- Born: Norman Waldron Fox-Decent July 22, 1937 Winnipeg, Manitoba
- Died: September 5, 2019 (aged 82) Montreal, Quebec
- Education: Bachelor of Arts, Master of Arts
- Alma mater: University of Manitoba
- Employer(s): University of Manitoba Workers Compensation Board of Manitoba
- Awards: Order of Canada Order of Military Merit Order of Manitoba Canadian Forces' Decoration

= Waldron Fox-Decent =

Canadian academic and rear admiral (1937–2019)

Rear-Admiral Norman Waldron "Wally" Fox-Decent (July 22, 1937 – September 5, 2019) was a Canadian professor, mediator and advisor on constitutional issues and labour relations.

Born in Winnipeg, Manitoba, he received a Bachelor of Arts in political science in 1959 and a Master of Arts in 1971 from the University of Manitoba. From 1962 to 1995, he was professor of political studies at the University of Manitoba.

He joined the Canadian Naval Reserves in 1954 as a cadet at . From 1987 to 1990, he was Chief of Reserves and Cadets for the Canadian Forces. He retired in 1996 with the rank of rear admiral.

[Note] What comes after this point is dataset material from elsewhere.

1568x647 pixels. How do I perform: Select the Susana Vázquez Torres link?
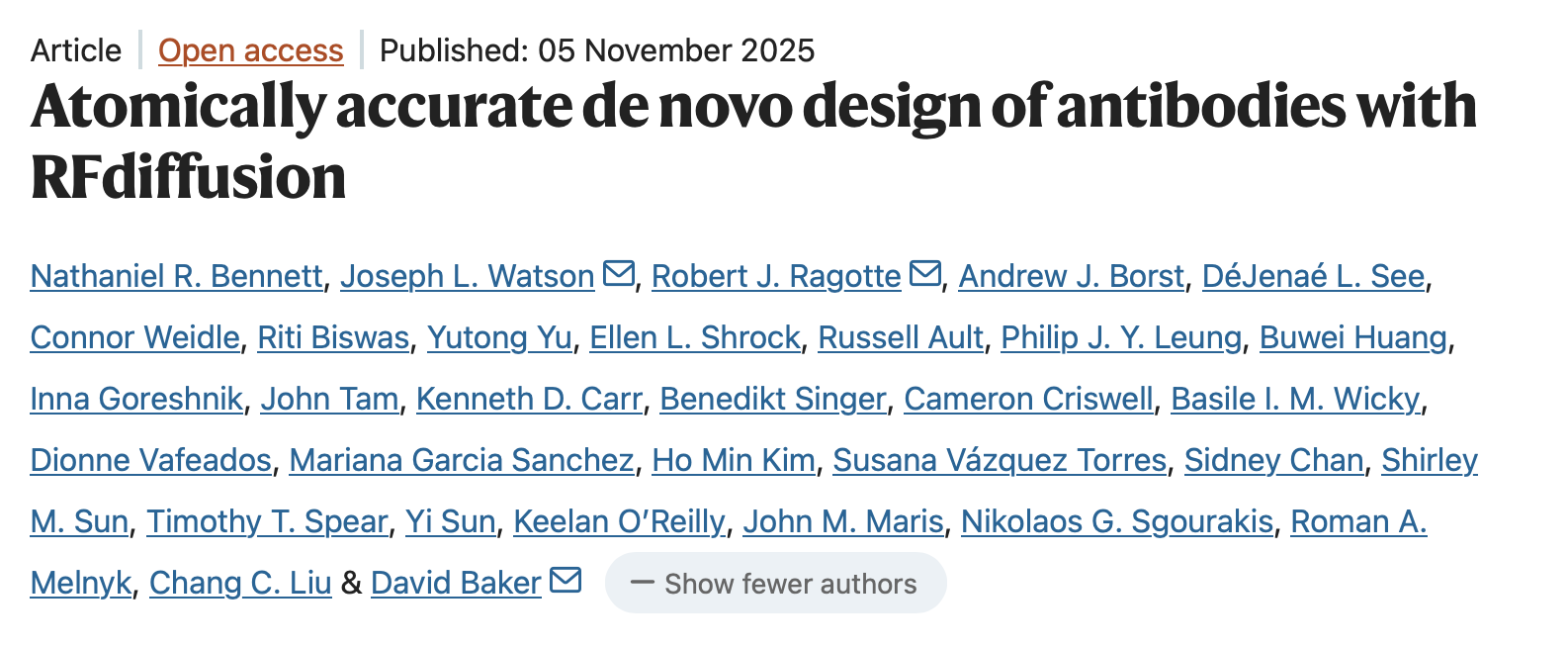[1002, 461]
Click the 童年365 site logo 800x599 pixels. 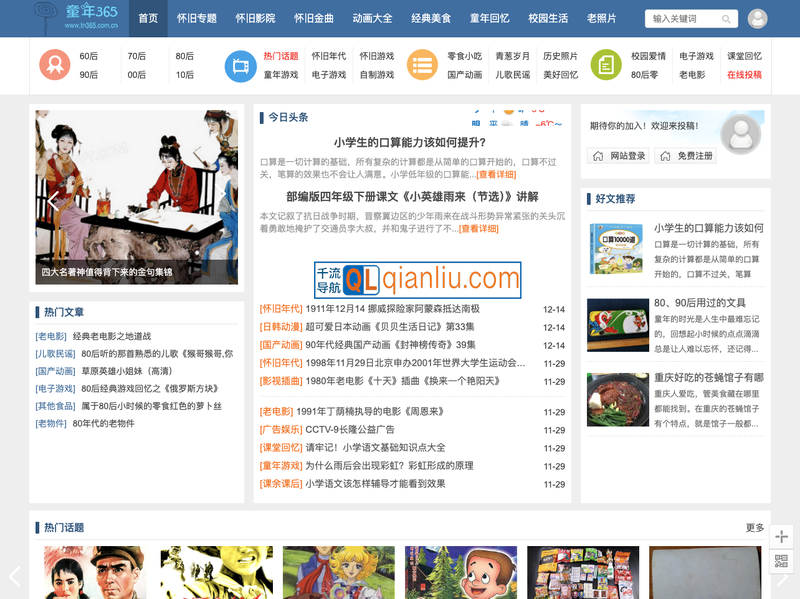point(77,17)
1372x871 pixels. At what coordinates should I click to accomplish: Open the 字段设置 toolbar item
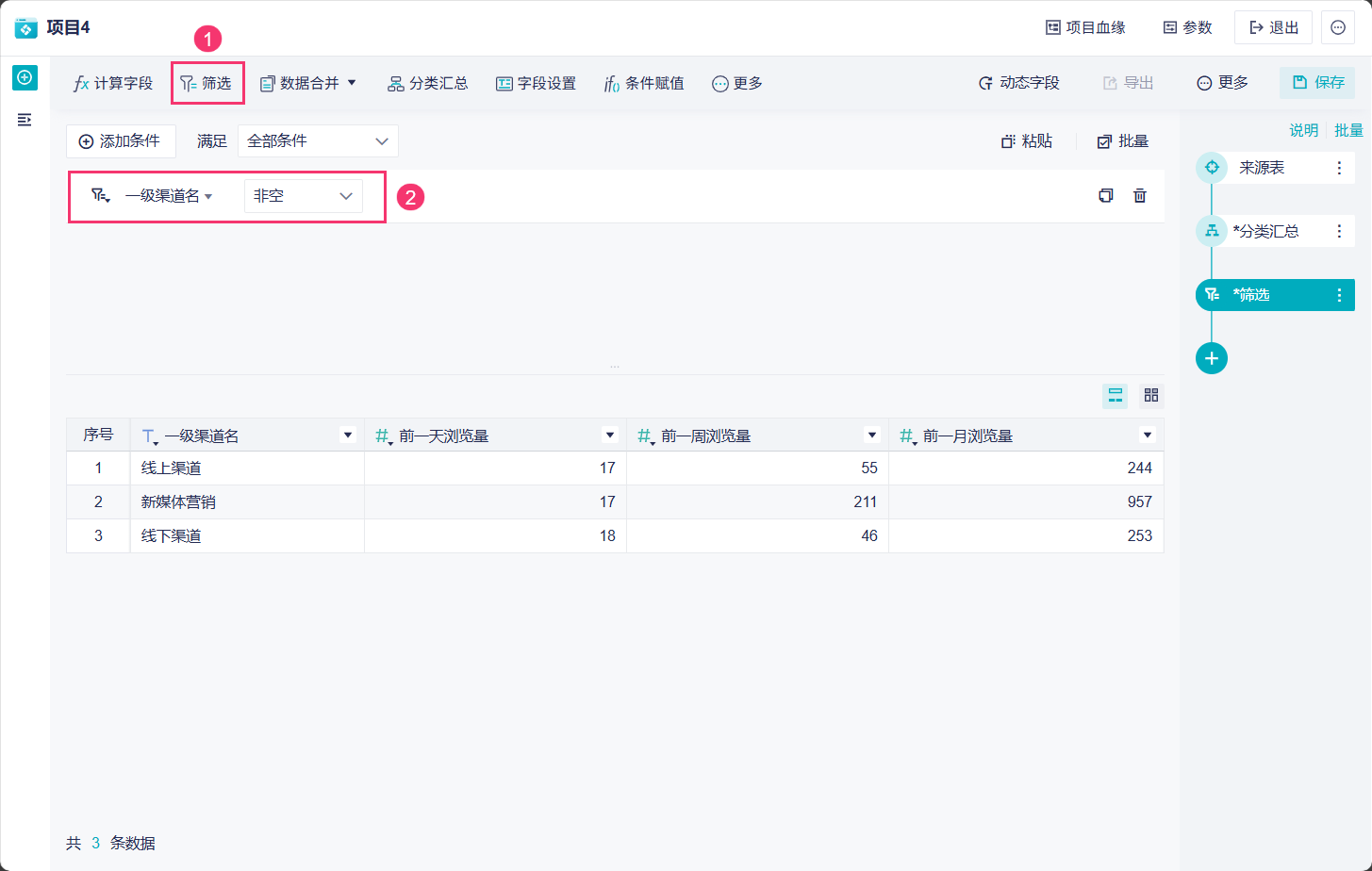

In 1989 Fox-Decent chaired the Manitoba Task Force on the Meech Lake Accord. The committee, struck by Premier Gary Filmon and made up of Members of the Legislative Assembly from all three parties, accepted briefs and heard testimony regarding Manitobans' thoughts on the Accord, a constitutional amendment package debated from 1987-1990.

From 1992 to 2005, he was chairman of the Workers Compensation Board of Manitoba.

In 1997, he was made a Member of the Order of Canada. In 2003, he was awarded the Order of Manitoba. He died in Montreal on September 5, 2019.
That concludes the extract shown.